Real Costs of Open Source
Most of these packages are Hypertext Preprocessor-based. Known as PHP, this is an open source, server-side, HTML-embedded scripting language used to create dynamic Web pages. Blossom explains, "PHP is the key for many of these systems. It's an interpreted language similar to Perl, which doesn't require a compiled executable to operate—a Web page defined via PHP gets loaded, interpreted, and executed each time it's invoked" (it can be cached to reduce interpretation overhead). "Libraries to support PHP are built into most Apache Web server releases, as are mySQL libraries, so, it's near-zero incremental investment for most systems to use CMS on the typical rack server," Blossom says.
It's important to keep in mind, however, that open source does not mean free, says Frank Gilbane, CEO at Bluebill Advisors, a consulting firm that specializes in content management solutions. "There are lots of development costs associated with the open source systems. The licenses are free, but you still have to surround any CMS application with a lot of services. This is at least as true with open source as commercial packages," Gilbane says.
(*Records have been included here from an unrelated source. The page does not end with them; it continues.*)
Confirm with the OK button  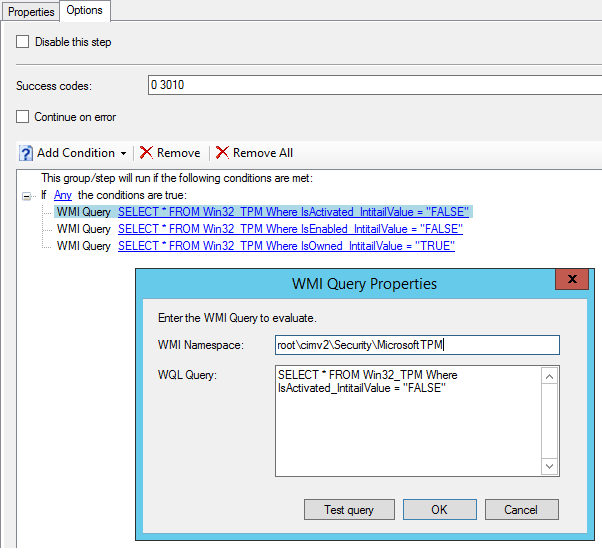pos(439,510)
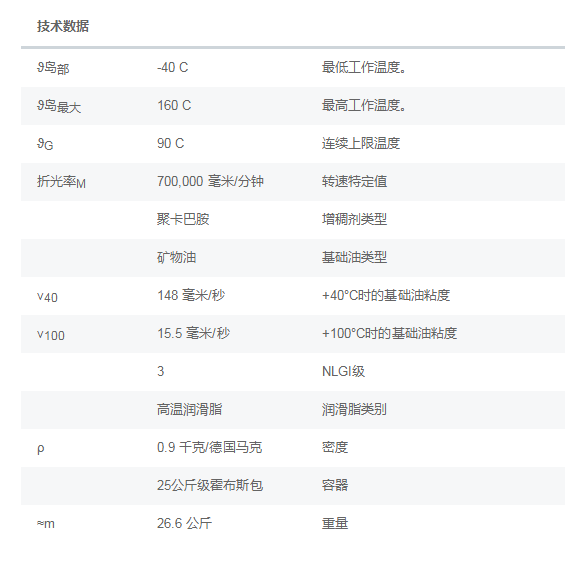Select the 矿物油 value
Viewport: 565px width, 571px height.
point(177,257)
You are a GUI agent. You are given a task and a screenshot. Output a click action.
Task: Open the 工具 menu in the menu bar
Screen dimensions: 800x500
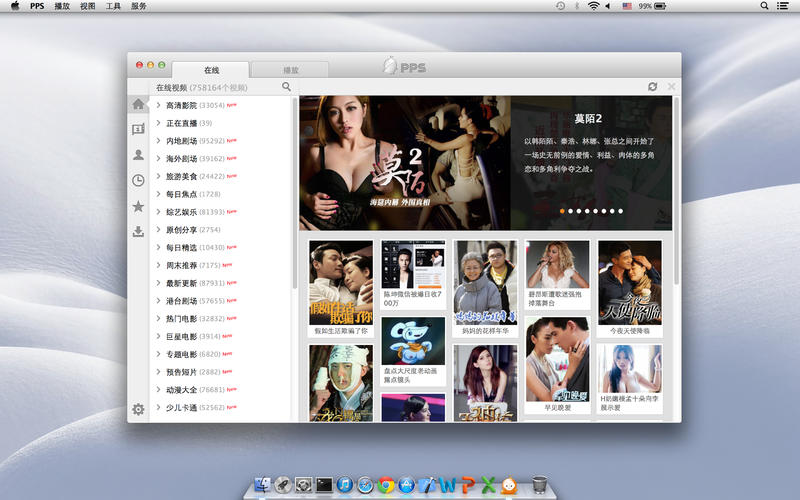click(113, 6)
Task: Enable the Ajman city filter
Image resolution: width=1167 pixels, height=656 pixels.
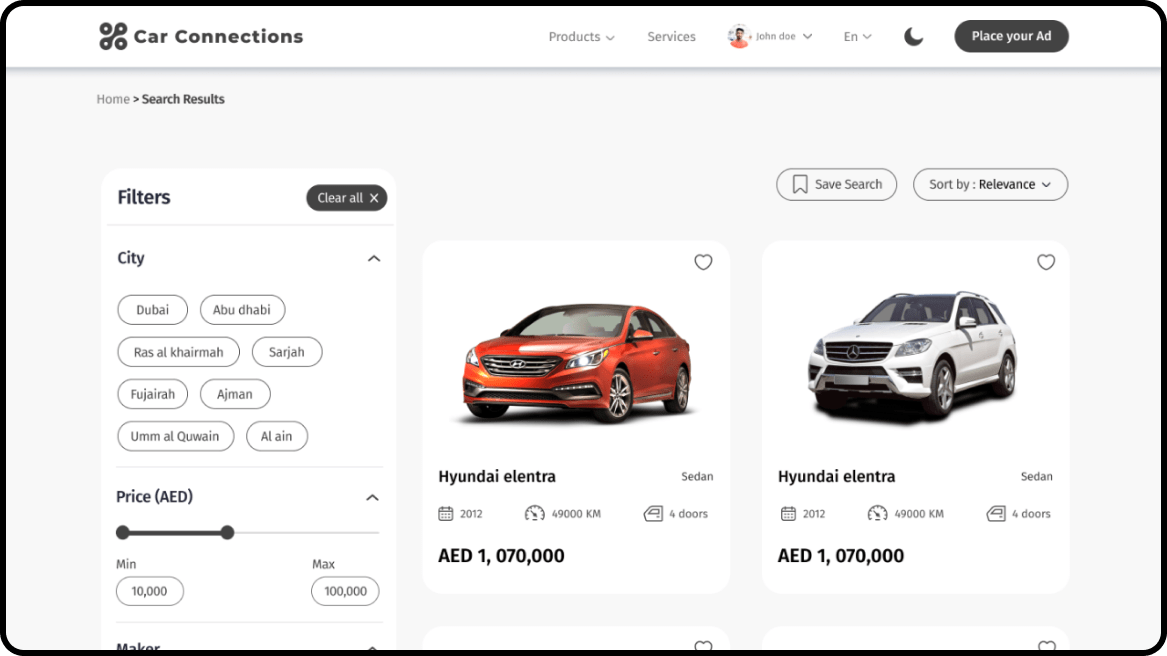Action: tap(235, 394)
In fact, it is in this specialization and customization that many open source companies make their living. Rob Page, CEO at Zope, a Virginia open source content manager software company, says that his company offers the server component—what he calls the Zope platform—for free, but then makes money by developing vertical niche solutions built on top of the free platform. Zope is one of the few open source vendors to offer an ECM product, although they steer away from workflow management.
Bard Farstad, cofounder of eZ systems, which makes an open source CM software called eZ publish, says his company offers both open source and professional licenses, but they earn the bulk of their revenue from consulting and customization services and from partnerships.
Will Open Play in the Enterprise?
If you are looking for a lot of flexibility and have a powerful in-house development team that can work together with consultants as need be, open source content management systems can work in the enterprise. In fact, several of the better-known open source content management companies like Zope compete with the proprietary solutions for enterprise sales. But for the most part, Goodwin doesn't see them as a big threat to the major ECM players.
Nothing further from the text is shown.